Alternatives to corporate loans are disappearing

1 june 2018

As inflation is slowing down corporate borrowers are changing their attitudes towards debt instruments: now private companies are increasingly choosing to simply borrow money from banks over issuing bands, Analytical Center experts write in their new overview titled Corporate Bonds for Private Business: Any Growth Prospects?

Improving macro-economic conditions, including the slowing-down of inflation, has allowed corporations and banks to increase their borrowing, but the falling interest rates on bank loans made the issuance of bonds a less attractive proposition for private businesses (except for really big corporations), the review concludes. The interest rates on bank loans issued to non-financial organizations have fallen to 8.5-9% while banks have plenty of liquidity allowing them ‘to be more flexible in negotiations with prospective borrowers’. Meanwhile, the market of corporate bonds, where the cost of borrowed funds depends on the company's performance, the rates have not changed much, remaining at 10.5-15%, the experts note, while the other benefits of raising money through bond issues (no need for a collateral, a potentially broader range of investors and creditors and generally longer terms) no longer seem as important.

As a result the total corporate credit portfolio of the banking sector (without reappraisals due to changes in currency exchange rates being taken into account) went up by 1.8% in 2017, reaching RUB 30.2 trillion while its ruble denominated part went up by 3.8%, reaching RUB 21.5 trillion.
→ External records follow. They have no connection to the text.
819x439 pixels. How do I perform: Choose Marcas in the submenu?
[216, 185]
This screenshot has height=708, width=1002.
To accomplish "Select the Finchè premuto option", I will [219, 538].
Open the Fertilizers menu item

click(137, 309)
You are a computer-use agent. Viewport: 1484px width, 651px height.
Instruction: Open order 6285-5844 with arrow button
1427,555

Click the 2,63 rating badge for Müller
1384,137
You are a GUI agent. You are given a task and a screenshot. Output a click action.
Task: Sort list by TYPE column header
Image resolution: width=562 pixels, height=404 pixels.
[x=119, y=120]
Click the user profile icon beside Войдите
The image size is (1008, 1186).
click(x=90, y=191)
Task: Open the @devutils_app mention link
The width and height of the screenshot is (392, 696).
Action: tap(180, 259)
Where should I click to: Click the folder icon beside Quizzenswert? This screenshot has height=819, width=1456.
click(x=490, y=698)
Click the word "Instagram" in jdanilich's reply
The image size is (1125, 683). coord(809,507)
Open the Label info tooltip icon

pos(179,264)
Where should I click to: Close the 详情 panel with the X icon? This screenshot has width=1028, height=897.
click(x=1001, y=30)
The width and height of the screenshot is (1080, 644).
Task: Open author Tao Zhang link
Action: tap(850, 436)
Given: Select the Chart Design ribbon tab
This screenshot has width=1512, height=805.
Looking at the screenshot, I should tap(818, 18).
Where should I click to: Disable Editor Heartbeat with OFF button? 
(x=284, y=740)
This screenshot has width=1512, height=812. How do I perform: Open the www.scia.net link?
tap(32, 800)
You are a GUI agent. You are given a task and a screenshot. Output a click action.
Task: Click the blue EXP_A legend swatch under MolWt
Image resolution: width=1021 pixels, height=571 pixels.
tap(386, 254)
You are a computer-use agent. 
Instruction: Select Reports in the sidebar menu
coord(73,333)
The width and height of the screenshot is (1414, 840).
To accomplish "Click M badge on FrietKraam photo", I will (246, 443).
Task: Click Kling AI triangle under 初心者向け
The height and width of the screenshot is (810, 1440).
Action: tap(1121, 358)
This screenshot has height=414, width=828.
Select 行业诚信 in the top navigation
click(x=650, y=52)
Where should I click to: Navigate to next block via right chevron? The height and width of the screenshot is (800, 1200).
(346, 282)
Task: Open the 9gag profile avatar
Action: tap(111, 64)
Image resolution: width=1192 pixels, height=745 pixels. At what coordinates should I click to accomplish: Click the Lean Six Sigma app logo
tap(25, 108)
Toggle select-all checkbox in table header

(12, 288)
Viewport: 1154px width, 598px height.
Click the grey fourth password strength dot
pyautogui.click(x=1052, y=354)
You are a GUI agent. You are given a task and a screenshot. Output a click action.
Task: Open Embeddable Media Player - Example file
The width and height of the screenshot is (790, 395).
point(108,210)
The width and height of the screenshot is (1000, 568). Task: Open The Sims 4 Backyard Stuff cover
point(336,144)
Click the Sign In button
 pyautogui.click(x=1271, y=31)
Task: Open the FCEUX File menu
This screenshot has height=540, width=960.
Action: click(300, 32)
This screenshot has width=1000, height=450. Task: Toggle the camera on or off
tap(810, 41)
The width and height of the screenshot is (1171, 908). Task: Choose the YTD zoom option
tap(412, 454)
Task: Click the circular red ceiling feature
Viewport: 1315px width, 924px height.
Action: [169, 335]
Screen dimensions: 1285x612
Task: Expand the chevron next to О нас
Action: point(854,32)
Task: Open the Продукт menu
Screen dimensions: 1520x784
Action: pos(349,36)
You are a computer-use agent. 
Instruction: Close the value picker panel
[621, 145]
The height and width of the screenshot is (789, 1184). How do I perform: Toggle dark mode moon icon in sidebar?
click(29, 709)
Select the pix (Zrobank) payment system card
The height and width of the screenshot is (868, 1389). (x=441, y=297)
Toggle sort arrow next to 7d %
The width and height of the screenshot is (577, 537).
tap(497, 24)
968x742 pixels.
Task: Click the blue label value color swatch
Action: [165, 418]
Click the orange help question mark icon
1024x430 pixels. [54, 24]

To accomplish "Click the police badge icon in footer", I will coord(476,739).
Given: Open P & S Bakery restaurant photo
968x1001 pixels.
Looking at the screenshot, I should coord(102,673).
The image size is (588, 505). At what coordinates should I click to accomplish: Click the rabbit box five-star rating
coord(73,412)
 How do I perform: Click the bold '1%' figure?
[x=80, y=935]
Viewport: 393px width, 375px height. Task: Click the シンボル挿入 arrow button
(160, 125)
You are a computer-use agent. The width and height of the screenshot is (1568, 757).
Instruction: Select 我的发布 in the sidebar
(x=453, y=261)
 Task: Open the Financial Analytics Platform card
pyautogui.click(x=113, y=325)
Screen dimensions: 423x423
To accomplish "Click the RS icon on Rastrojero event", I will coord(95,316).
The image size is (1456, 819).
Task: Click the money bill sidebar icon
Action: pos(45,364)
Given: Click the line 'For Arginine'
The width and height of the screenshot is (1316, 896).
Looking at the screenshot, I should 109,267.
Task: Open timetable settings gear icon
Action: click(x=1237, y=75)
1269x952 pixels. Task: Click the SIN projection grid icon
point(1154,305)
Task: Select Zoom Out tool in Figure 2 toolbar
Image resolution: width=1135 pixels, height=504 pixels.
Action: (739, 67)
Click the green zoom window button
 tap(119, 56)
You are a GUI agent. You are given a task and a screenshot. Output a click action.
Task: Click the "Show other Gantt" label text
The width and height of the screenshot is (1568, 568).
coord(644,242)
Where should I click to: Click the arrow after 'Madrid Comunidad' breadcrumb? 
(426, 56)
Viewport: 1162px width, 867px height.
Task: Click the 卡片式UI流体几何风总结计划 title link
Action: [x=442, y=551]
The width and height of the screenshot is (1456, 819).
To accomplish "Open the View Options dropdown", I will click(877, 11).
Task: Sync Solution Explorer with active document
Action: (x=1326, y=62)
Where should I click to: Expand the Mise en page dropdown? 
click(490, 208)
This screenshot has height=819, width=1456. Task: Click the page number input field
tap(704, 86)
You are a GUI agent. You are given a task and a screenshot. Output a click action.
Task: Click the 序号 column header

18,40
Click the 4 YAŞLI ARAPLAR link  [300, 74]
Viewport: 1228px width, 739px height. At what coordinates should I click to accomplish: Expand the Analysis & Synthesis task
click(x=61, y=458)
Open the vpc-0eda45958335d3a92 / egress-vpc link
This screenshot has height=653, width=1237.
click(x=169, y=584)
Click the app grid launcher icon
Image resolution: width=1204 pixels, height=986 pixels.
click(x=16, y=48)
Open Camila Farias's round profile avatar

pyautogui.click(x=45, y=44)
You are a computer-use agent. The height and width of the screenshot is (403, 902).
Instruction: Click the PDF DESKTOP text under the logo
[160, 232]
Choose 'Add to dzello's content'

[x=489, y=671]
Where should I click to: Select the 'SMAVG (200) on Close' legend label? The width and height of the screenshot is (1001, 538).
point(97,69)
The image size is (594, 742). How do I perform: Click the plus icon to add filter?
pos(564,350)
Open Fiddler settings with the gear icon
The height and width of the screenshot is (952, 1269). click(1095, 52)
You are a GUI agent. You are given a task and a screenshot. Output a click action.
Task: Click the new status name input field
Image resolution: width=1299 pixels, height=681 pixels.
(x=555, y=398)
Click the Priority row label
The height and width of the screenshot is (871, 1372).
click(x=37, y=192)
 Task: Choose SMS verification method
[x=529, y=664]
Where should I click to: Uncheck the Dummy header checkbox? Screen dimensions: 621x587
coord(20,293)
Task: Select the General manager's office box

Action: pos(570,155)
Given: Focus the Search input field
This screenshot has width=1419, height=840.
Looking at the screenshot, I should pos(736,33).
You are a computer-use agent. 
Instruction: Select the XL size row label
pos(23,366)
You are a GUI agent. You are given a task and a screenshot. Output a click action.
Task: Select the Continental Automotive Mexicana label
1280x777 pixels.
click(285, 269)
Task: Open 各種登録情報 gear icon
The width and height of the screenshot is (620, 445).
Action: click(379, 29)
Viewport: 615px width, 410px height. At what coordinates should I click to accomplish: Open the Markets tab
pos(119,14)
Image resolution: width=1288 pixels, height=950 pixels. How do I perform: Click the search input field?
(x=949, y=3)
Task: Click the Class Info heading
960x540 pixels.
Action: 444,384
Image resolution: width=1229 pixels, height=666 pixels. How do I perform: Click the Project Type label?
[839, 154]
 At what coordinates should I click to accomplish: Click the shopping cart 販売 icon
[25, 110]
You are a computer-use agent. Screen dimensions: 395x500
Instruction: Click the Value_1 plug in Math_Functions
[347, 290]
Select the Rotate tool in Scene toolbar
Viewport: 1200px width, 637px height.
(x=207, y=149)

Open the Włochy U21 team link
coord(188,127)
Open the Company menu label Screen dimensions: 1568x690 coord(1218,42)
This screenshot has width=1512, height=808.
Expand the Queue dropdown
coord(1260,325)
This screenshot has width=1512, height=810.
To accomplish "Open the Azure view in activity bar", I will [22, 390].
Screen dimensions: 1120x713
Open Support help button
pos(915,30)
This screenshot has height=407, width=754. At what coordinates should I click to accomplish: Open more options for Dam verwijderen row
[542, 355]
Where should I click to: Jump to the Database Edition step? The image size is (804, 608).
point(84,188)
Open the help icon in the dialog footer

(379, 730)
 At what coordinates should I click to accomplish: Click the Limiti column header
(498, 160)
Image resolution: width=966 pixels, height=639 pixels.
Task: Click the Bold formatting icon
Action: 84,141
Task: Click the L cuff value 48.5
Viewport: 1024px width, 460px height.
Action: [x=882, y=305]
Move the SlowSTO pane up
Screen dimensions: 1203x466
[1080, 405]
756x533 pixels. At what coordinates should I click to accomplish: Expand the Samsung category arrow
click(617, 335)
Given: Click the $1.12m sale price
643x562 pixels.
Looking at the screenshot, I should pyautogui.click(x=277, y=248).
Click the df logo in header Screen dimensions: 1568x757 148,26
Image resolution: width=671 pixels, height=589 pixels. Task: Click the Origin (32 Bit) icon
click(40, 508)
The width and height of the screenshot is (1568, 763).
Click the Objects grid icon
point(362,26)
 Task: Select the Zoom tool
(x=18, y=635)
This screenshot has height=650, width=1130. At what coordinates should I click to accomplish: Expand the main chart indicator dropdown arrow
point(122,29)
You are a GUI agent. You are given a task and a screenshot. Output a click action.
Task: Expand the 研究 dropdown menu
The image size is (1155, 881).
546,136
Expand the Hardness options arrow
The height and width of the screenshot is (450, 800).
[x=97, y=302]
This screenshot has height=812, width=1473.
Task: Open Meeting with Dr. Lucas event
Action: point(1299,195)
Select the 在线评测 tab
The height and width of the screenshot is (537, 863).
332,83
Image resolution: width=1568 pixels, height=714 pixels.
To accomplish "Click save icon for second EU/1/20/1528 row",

The market of corporate bonds was also growing (in terms of unredeemed par value it grew 16%, reaching RUB 11 trillion), but the bulk of the new bonds (92%) were issued by the largest, primarily state-owned corporations and banks. Meanwhile, the share of second and third echelon companies (private non-financial organizations) in total bond issues in 2017 was just 8%, having fallen four-fold over the past ten years (it was 34% in 2007), even though in absolute terms (given the ten-fold increase in the total market volume) bond issues by these companies have doubled in the same period (From RUB 442 billion to RUB 885 billion). In 2006 121 second and third echelon companies in the non-financial sector made 131 bond issues while in 2017 43 such companies made 59 bond issues, with the total debt being issued in the form of bonds remaining practically unchanged despite the accrued inflation. As a result, there are currently only 130 second and third non-financial sector companies that have their bonds in the market.

This text was drafted on the basis of the review and other materials published by the Kommersant newspaper.